> _Work order_
Each entry below should be echoed exactly, with pictures omitted.

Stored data
━━━━

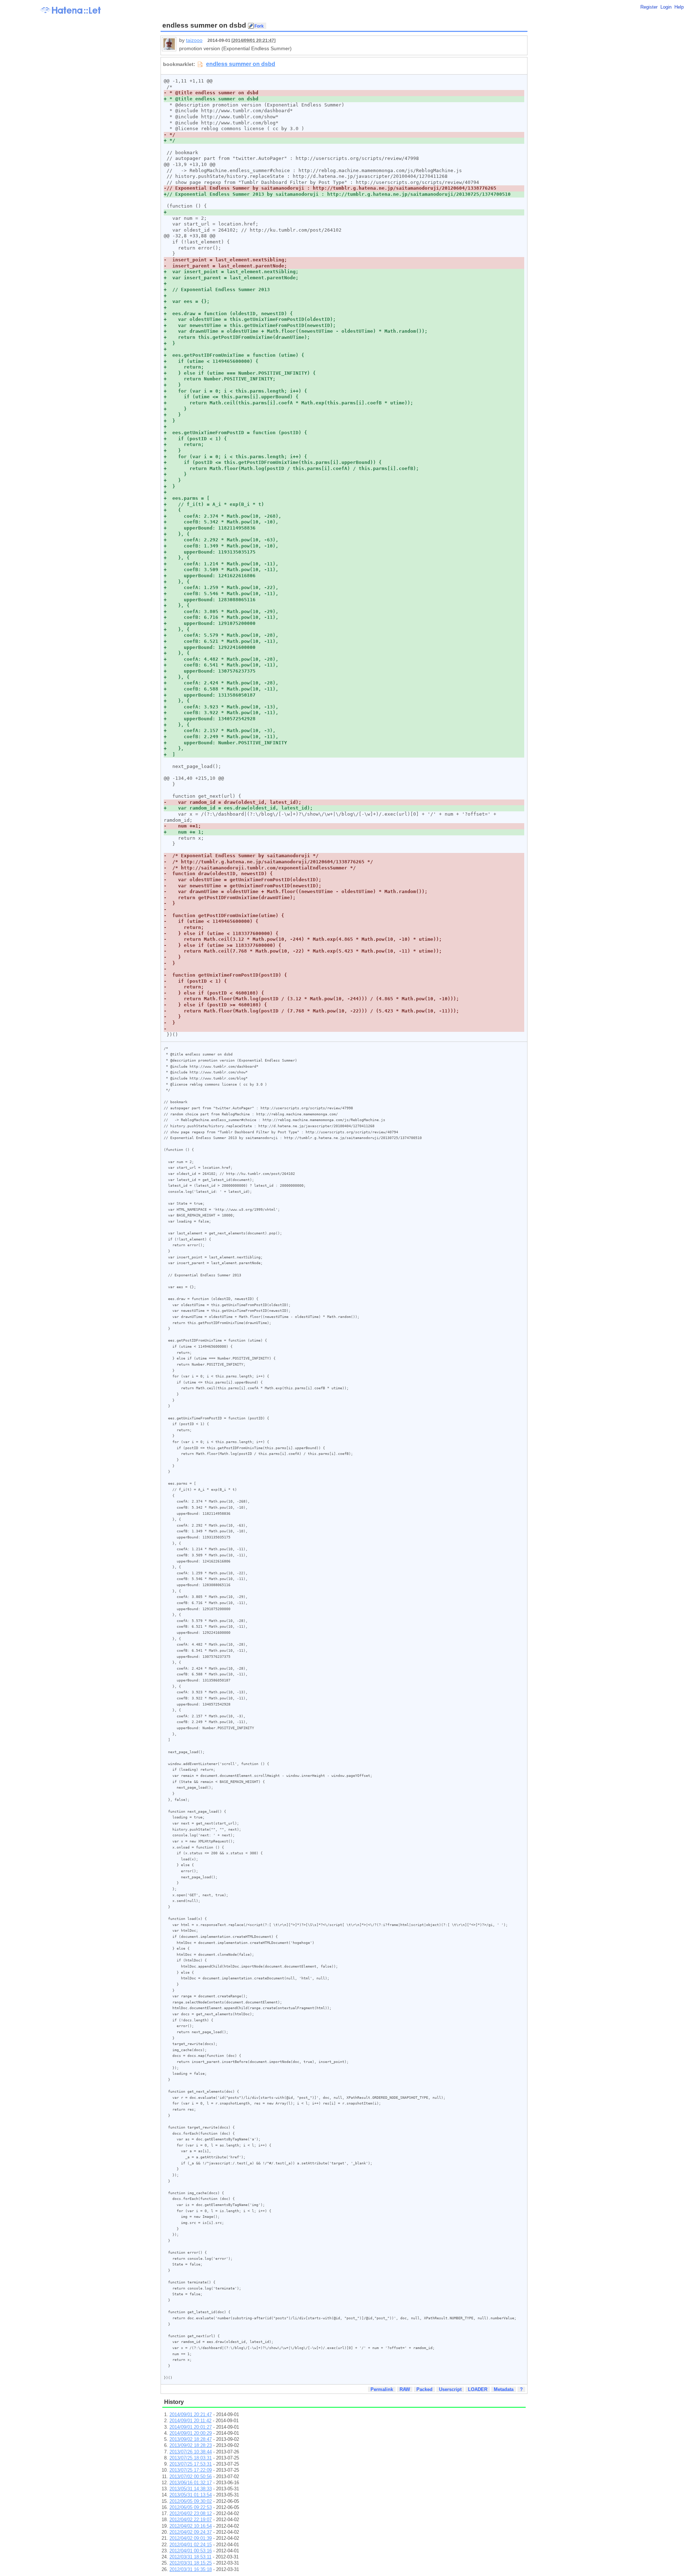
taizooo (194, 40)
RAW (405, 2389)
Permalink (382, 2389)
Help (679, 7)
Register (649, 7)
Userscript (450, 2389)
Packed (424, 2389)
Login (666, 7)
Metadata (503, 2389)
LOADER (477, 2389)
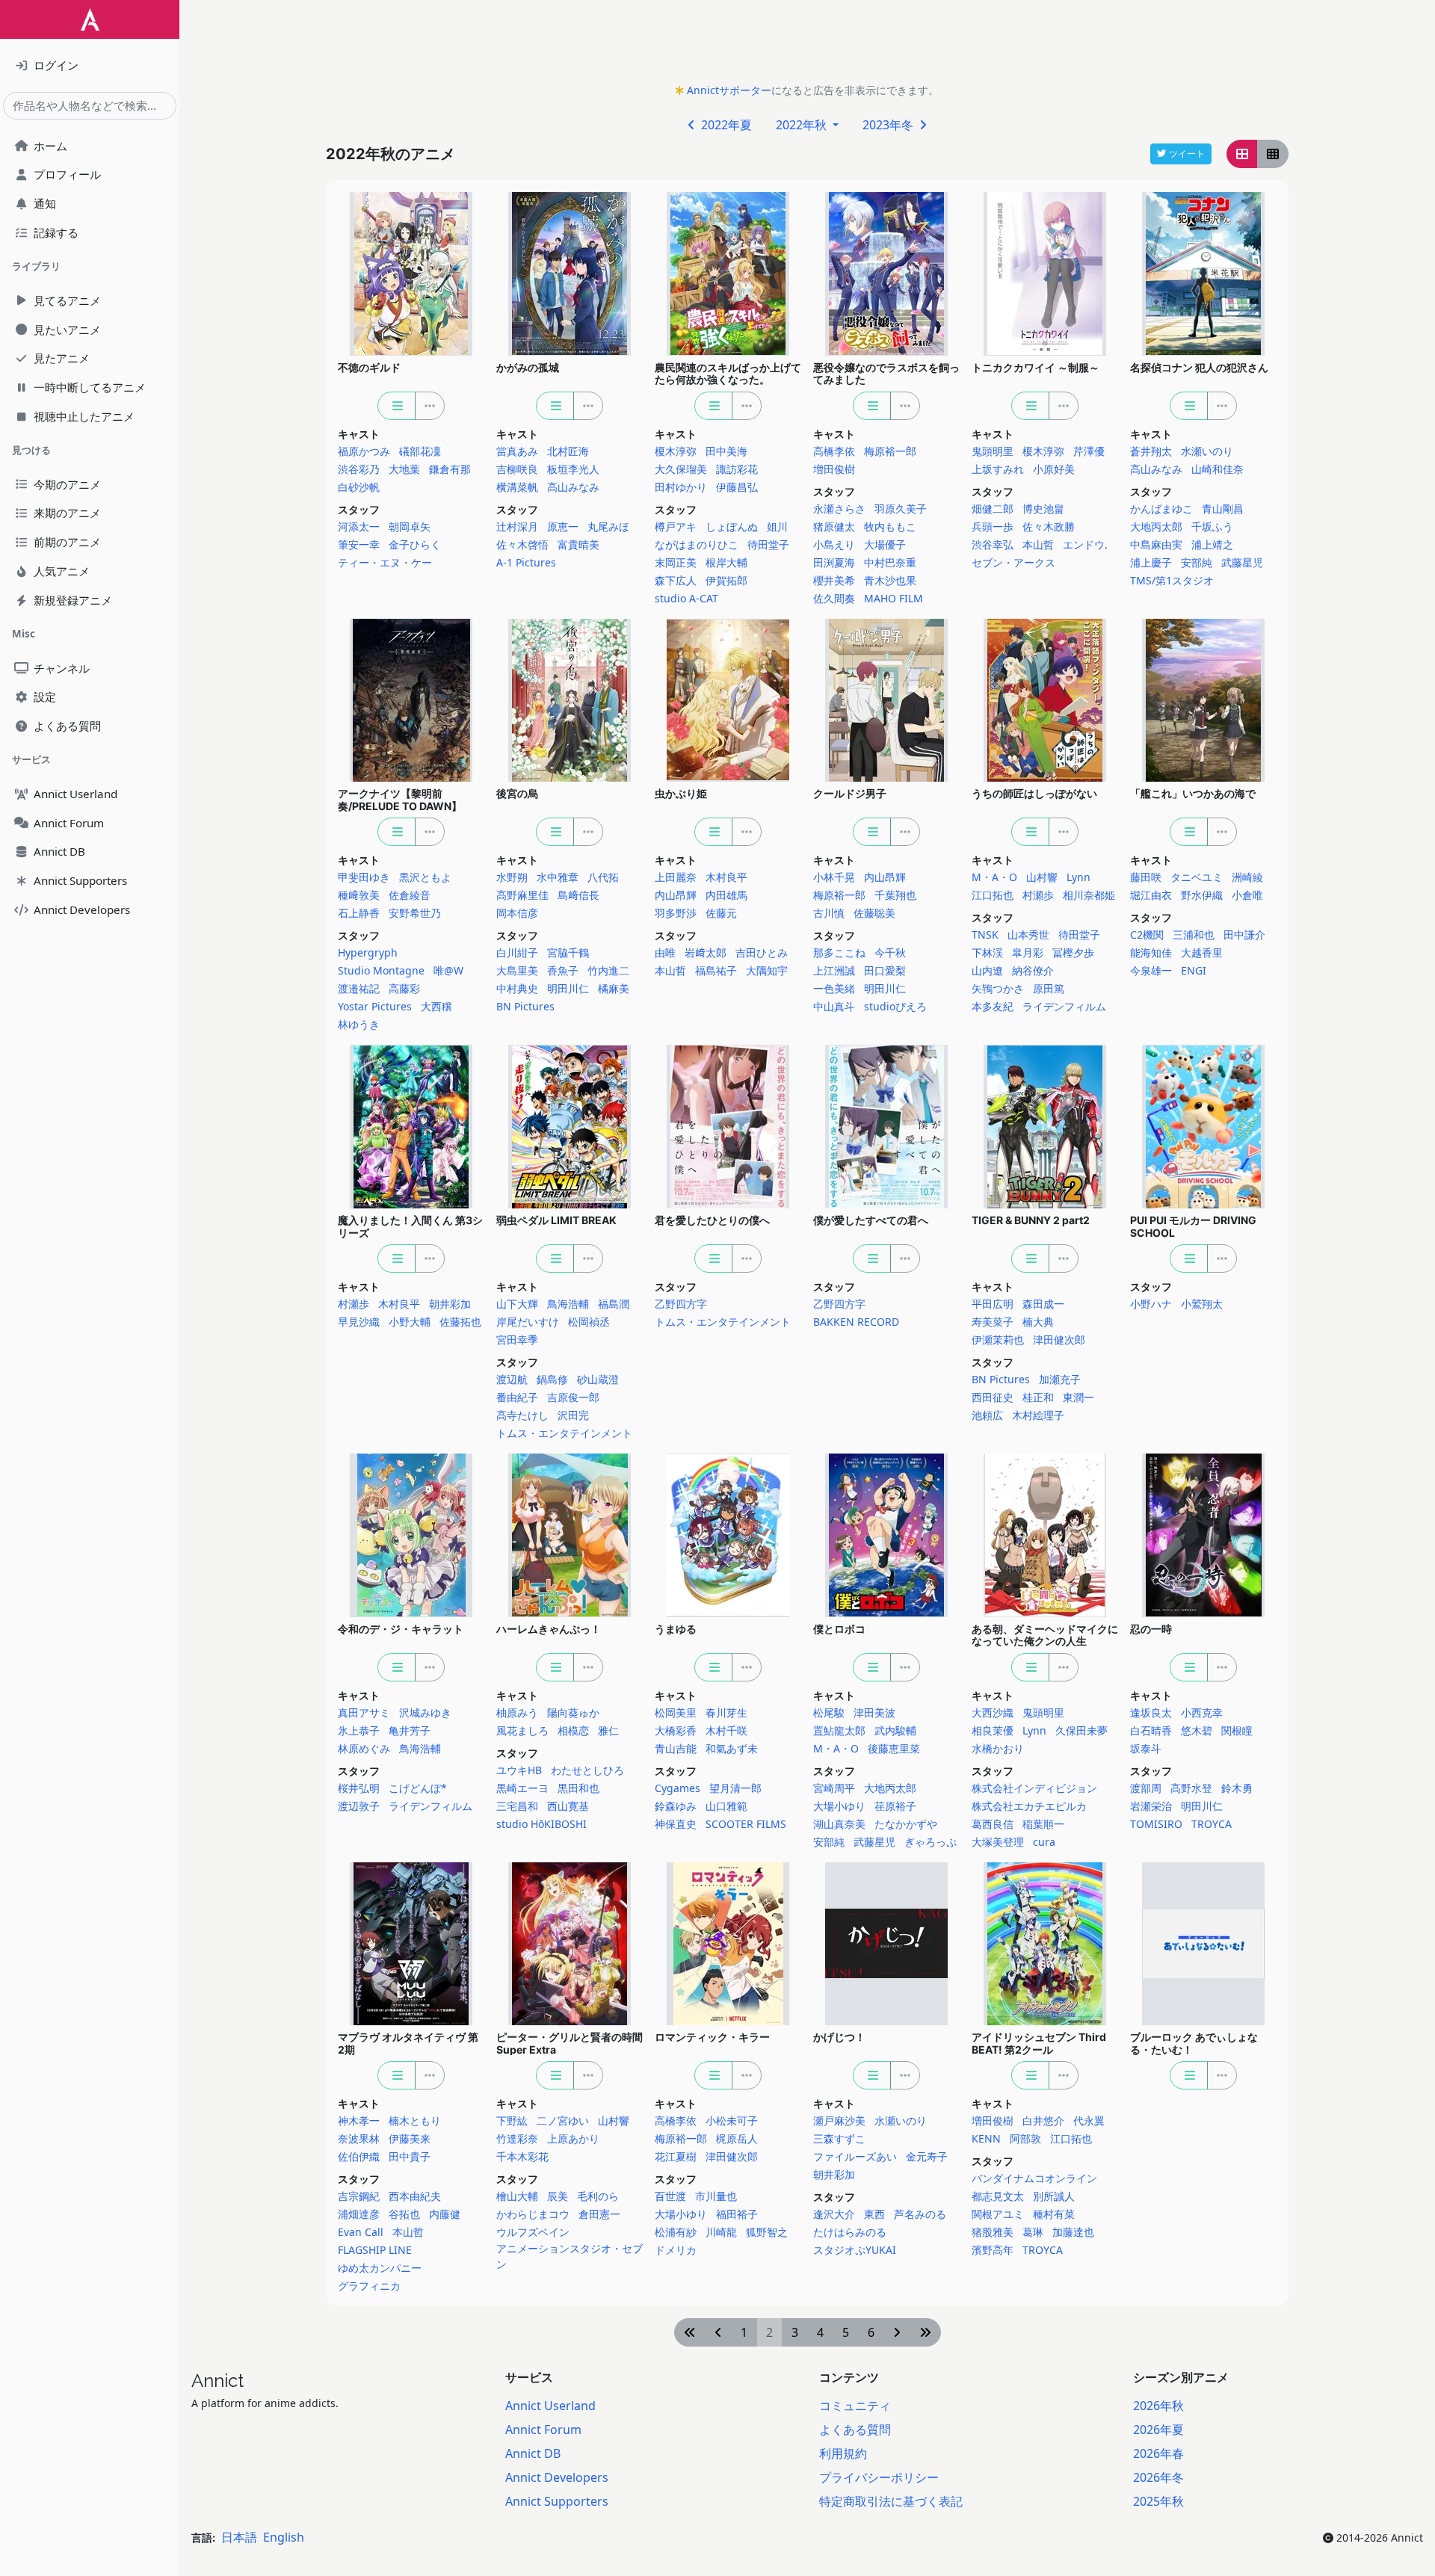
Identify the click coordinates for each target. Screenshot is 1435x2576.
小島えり (834, 544)
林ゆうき (359, 1024)
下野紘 (512, 2120)
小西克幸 (1202, 1712)
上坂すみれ (998, 469)
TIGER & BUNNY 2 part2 (1031, 1220)
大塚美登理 (998, 1842)
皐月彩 (1027, 952)
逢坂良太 (1151, 1712)
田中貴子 (409, 2156)
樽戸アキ (676, 526)
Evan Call (360, 2232)
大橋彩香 (676, 1730)
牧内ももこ (890, 526)
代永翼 (1089, 2120)
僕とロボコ (839, 1628)
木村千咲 (726, 1730)
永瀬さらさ (839, 508)
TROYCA (1211, 1824)
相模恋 (573, 1730)
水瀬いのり (1207, 451)
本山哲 (1038, 544)
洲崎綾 (1247, 877)
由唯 (665, 952)
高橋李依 (834, 451)
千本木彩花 (522, 2156)
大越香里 (1202, 952)
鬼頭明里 (992, 451)
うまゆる (676, 1628)
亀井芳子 (409, 1730)
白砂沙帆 (359, 487)
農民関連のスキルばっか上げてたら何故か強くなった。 (728, 373)
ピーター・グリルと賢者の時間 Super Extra (569, 2043)
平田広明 (992, 1304)
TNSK (985, 934)
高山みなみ (573, 487)
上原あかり (573, 2138)
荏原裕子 (895, 1806)
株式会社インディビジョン (1034, 1788)
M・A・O (994, 877)
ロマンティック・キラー (712, 2036)
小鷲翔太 (1202, 1304)
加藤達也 (1073, 2232)
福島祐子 (716, 970)
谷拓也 (404, 2214)
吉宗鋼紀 (359, 2196)
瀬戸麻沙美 (839, 2120)
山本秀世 (1028, 934)
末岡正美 (676, 562)
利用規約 (843, 2453)
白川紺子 (517, 952)
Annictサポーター (729, 90)
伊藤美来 (409, 2138)
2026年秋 (1158, 2405)
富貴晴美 (578, 544)
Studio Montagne (381, 970)
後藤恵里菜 (894, 1748)
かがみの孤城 (527, 367)
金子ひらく (415, 544)
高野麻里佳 (522, 895)
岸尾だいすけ (527, 1322)
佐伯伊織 (359, 2156)
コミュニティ (855, 2405)
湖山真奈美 (839, 1824)
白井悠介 (1043, 2120)
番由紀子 (517, 1397)
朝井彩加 (450, 1304)
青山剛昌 (1223, 508)
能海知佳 (1151, 952)
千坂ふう (1212, 526)
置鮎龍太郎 (839, 1730)
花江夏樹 (676, 2156)
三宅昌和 (517, 1806)
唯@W (448, 970)
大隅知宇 (767, 970)
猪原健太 (834, 526)
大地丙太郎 (1156, 526)
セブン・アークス (1013, 562)
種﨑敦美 (359, 895)
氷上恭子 (359, 1730)
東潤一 (1078, 1397)
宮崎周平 (834, 1788)
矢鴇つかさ (998, 988)
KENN (986, 2138)
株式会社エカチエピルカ (1029, 1806)
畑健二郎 (992, 508)
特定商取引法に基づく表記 (891, 2501)
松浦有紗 (676, 2232)
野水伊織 (1202, 895)
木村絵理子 (1038, 1415)
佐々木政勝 (1048, 526)
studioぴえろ (895, 1006)
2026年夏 (1158, 2429)
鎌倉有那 (450, 469)
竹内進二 (608, 970)
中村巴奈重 (890, 562)
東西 (874, 2214)
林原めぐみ (364, 1748)
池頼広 (987, 1415)
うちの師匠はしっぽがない (1034, 793)
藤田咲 (1145, 877)
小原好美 (1054, 469)
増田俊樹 (834, 469)
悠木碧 (1196, 1730)
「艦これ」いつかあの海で (1193, 793)
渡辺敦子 (359, 1806)
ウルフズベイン (533, 2232)
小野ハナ (1151, 1304)
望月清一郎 (735, 1788)
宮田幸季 (517, 1339)
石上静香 (359, 913)
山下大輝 (517, 1304)
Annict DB (533, 2453)
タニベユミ (1196, 877)
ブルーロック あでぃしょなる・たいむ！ (1194, 2043)
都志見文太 (998, 2196)
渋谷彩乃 (359, 469)
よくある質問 (855, 2429)
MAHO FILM (893, 598)
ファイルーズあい (855, 2156)
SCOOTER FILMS (746, 1824)
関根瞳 (1237, 1730)
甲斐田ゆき (364, 877)
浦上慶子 (1151, 562)
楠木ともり (415, 2120)
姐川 (777, 526)
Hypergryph (368, 952)
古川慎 (829, 913)
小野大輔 (409, 1322)
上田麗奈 (676, 877)
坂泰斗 (1145, 1748)
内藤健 (444, 2214)
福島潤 (613, 1304)
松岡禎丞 (589, 1322)
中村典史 (517, 988)
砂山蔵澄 (598, 1379)
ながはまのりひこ (696, 544)
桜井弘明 (359, 1788)
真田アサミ (364, 1712)
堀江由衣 (1151, 895)
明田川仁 (568, 988)
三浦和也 (1194, 934)
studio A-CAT (686, 598)
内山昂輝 (676, 895)
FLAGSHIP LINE (375, 2250)
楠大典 (1038, 1322)
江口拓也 (992, 895)
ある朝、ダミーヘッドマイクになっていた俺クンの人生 (1045, 1635)
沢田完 (573, 1415)
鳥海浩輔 (568, 1304)
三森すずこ (839, 2138)
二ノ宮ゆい (563, 2120)
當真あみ (517, 451)
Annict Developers (556, 2477)
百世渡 (670, 2196)
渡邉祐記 (359, 988)
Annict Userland (550, 2405)
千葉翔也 (895, 895)
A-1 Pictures (526, 562)
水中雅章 (557, 877)
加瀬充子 (1060, 1379)
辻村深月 (517, 526)
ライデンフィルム (1064, 1006)
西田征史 (992, 1397)
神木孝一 (359, 2120)
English (283, 2537)
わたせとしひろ (587, 1770)
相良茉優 (992, 1730)
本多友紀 (992, 1006)
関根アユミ (998, 2214)
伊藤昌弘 (737, 487)
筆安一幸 (359, 544)
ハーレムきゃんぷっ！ (548, 1628)
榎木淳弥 (676, 451)
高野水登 (1191, 1788)
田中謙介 (1244, 934)
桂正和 (1038, 1397)
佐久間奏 (834, 598)
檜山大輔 (517, 2196)
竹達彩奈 (517, 2138)
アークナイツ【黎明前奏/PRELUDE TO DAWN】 (400, 799)
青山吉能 (676, 1748)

━━━━

> _Solution to the problem_
taizooo (194, 40)
RAW (405, 2389)
Permalink (382, 2389)
Help (679, 7)
Register (649, 7)
Userscript (450, 2389)
Packed (424, 2389)
Login (666, 7)
Metadata (503, 2389)
LOADER (477, 2389)
Identify the click coordinates for each target. Screenshot is 1435x2576.
小島えり (834, 544)
林ゆうき (359, 1024)
下野紘 (512, 2120)
小西克幸 (1202, 1712)
上坂すみれ (998, 469)
TIGER & BUNNY 2 part2 (1031, 1220)
大塚美登理 (998, 1842)
皐月彩 (1027, 952)
逢坂良太 (1151, 1712)
田中貴子 (409, 2156)
樽戸アキ (676, 526)
Evan Call (360, 2232)
大橋彩香 (676, 1730)
牧内ももこ (890, 526)
代永翼 (1089, 2120)
僕とロボコ (839, 1628)
木村千咲 (726, 1730)
永瀬さらさ (839, 508)
TROYCA (1211, 1824)
相模恋 (573, 1730)
水瀬いのり (1207, 451)
本山哲 (1038, 544)
洲崎綾 (1247, 877)
由唯 (665, 952)
高橋李依 (834, 451)
千本木彩花 (522, 2156)
大越香里 (1202, 952)
鬼頭明里 (992, 451)
うまゆる (676, 1628)
亀井芳子 (409, 1730)
白砂沙帆 (359, 487)
農民関連のスキルばっか上げてたら何故か強くなった。 (728, 373)
ピーター・グリルと賢者の時間 Super Extra (569, 2043)
平田広明 (992, 1304)
TNSK (985, 934)
高山みなみ (573, 487)
上原あかり (573, 2138)
荏原裕子 (895, 1806)
株式会社インディビジョン (1034, 1788)
M・A・O (994, 877)
ロマンティック・キラー (712, 2036)
小鷲翔太 (1202, 1304)
加藤達也 (1073, 2232)
福島祐子 (716, 970)
谷拓也 (404, 2214)
吉宗鋼紀 (359, 2196)
瀬戸麻沙美 (839, 2120)
山本秀世 (1028, 934)
末岡正美 (676, 562)
利用規約 (843, 2453)
白川紺子 (517, 952)
Annictサポーター (729, 90)
伊藤美来 (409, 2138)
2026年秋 (1158, 2405)
富貴晴美 (578, 544)
Studio Montagne (381, 970)
後藤恵里菜 (894, 1748)
かがみの孤城 (527, 367)
金子ひらく (415, 544)
高野麻里佳 (522, 895)
岸尾だいすけ (527, 1322)
佐伯伊織 (359, 2156)
コミュニティ (855, 2405)
湖山真奈美 (839, 1824)
白井悠介 (1043, 2120)
番由紀子 (517, 1397)
朝井彩加 (450, 1304)
青山剛昌 (1223, 508)
能海知佳 (1151, 952)
千坂ふう (1212, 526)
置鮎龍太郎 (839, 1730)
花江夏樹 (676, 2156)
三宅昌和 (517, 1806)
唯@W (448, 970)
大隅知宇 (767, 970)
猪原健太 (834, 526)
大地丙太郎 (1156, 526)
セブン・アークス (1013, 562)
種﨑敦美 (359, 895)
氷上恭子 (359, 1730)
東潤一 (1078, 1397)
宮崎周平 (834, 1788)
矢鴇つかさ (998, 988)
KENN (986, 2138)
株式会社エカチエピルカ (1029, 1806)
畑健二郎 (992, 508)
特定商取引法に基づく表記 (891, 2501)
松浦有紗 (676, 2232)
野水伊織 (1202, 895)
木村絵理子 (1038, 1415)
佐々木政勝 (1048, 526)
studioぴえろ (895, 1006)
2026年夏 (1158, 2429)
鎌倉有那 (450, 469)
竹内進二 (608, 970)
中村巴奈重 (890, 562)
東西 (874, 2214)
林原めぐみ (364, 1748)
池頼広 (987, 1415)
うちの師匠はしっぽがない (1034, 793)
藤田咲 (1145, 877)
小原好美 (1054, 469)
増田俊樹 (834, 469)
悠木碧 (1196, 1730)
「艦これ」いつかあの海で (1193, 793)
渡辺敦子 (359, 1806)
ウルフズベイン (533, 2232)
小野ハナ (1151, 1304)
望月清一郎 (735, 1788)
宮田幸季 (517, 1339)
石上静香 (359, 913)
山下大輝 (517, 1304)
Annict DB (533, 2453)
タニベユミ (1196, 877)
ブルーロック あでぃしょなる・たいむ！ (1194, 2043)
都志見文太 (998, 2196)
渋谷彩乃 (359, 469)
よくある質問 (855, 2429)
MAHO FILM (893, 598)
ファイルーズあい (855, 2156)
SCOOTER FILMS (746, 1824)
関根瞳 (1237, 1730)
甲斐田ゆき (364, 877)
浦上慶子 (1151, 562)
楠木ともり (415, 2120)
姐川 (777, 526)
Hypergryph (368, 952)
古川慎 (829, 913)
小野大輔 (409, 1322)
上田麗奈 (676, 877)
坂泰斗 (1145, 1748)
内藤健 (444, 2214)
福島潤 (613, 1304)
松岡禎丞 (589, 1322)
中村典史 (517, 988)
砂山蔵澄 (598, 1379)
ながはまのりひこ (696, 544)
桜井弘明 (359, 1788)
真田アサミ (364, 1712)
堀江由衣 (1151, 895)
明田川仁 (568, 988)
三浦和也 (1194, 934)
studio A-CAT (686, 598)
内山昂輝 (676, 895)
FLAGSHIP LINE (375, 2250)
楠大典 (1038, 1322)
江口拓也 (992, 895)
ある朝、ダミーヘッドマイクになっていた俺クンの人生 (1045, 1635)
沢田完 (573, 1415)
鳥海浩輔 (568, 1304)
三森すずこ (839, 2138)
二ノ宮ゆい (563, 2120)
當真あみ (517, 451)
Annict Developers (556, 2477)
百世渡 (670, 2196)
渡邉祐記 (359, 988)
Annict Userland (550, 2405)
千葉翔也 (895, 895)
A-1 Pictures (526, 562)
水中雅章 (557, 877)
加瀬充子 (1060, 1379)
辻村深月 (517, 526)
ライデンフィルム (1064, 1006)
西田征史 (992, 1397)
神木孝一 (359, 2120)
English (283, 2537)
わたせとしひろ (587, 1770)
相良茉優 (992, 1730)
本多友紀 (992, 1006)
関根アユミ (998, 2214)
伊藤昌弘 (737, 487)
筆安一幸 (359, 544)
ハーレムきゃんぷっ！ (548, 1628)
榎木淳弥 (676, 451)
高野水登 (1191, 1788)
田中謙介 (1244, 934)
桂正和 (1038, 1397)
佐久間奏 (834, 598)
檜山大輔 (517, 2196)
竹達彩奈 (517, 2138)
アークナイツ【黎明前奏/PRELUDE TO DAWN】 (400, 799)
青山吉能 (676, 1748)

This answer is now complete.